As a libertarian the announcement I have doubts over is the Enterprise Zones. This looks like socialist micro management when the market would do a far better job of resource allocation. These failed before, when Margaret Thatcher tried them. Maybe the implementation will be better this time.
For all the politics of envy socialists reading this here is some of the “bashing of the rich” contained in the budget:
- Anti Avoidance Measures – A number of complex anti avoidance measures are to be introduced.
- Many tax reliefs to be abolished.
- The annual allowance for tax relief on pension savings for individuals will be reduced from £255,000 to £50,000.
- Employer-Supported Childcare — Relief is to be restricted for higher earners.

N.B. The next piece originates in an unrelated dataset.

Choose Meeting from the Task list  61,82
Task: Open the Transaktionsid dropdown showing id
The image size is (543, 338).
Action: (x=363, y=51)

- Review of Non-Domicile Taxation.
- The inheritance tax nil rate band is frozen until April 2015. During which time there will be considerable erosion by inflation.
- Employees and directors who are provided with a company car and who also receive free fuel from their employers are subject to the fuel benefit charge. This is increasing faster than inflation.
The amazing feature of this coalition government is that it is massively reforming in everything it does. Something we have not seen since the socialist disaster of 1945, which ended up destroying much of what had made Britain great. This time the impetus is in the opposite direction! You would not expect an amalgam of two different parties with differing political philosophies to be so reforming, internal wrangling should stifle this, but it hasn’t. Quite the opposite. Time after time they are going back to first principles to work out the best things to do. You can easily see that the Liberal Democrats have had a huge influence on policy and on the overall political philosophy of the coalition, everyone who voted for them at the last election did Britain a great favour because we got a better government out of it.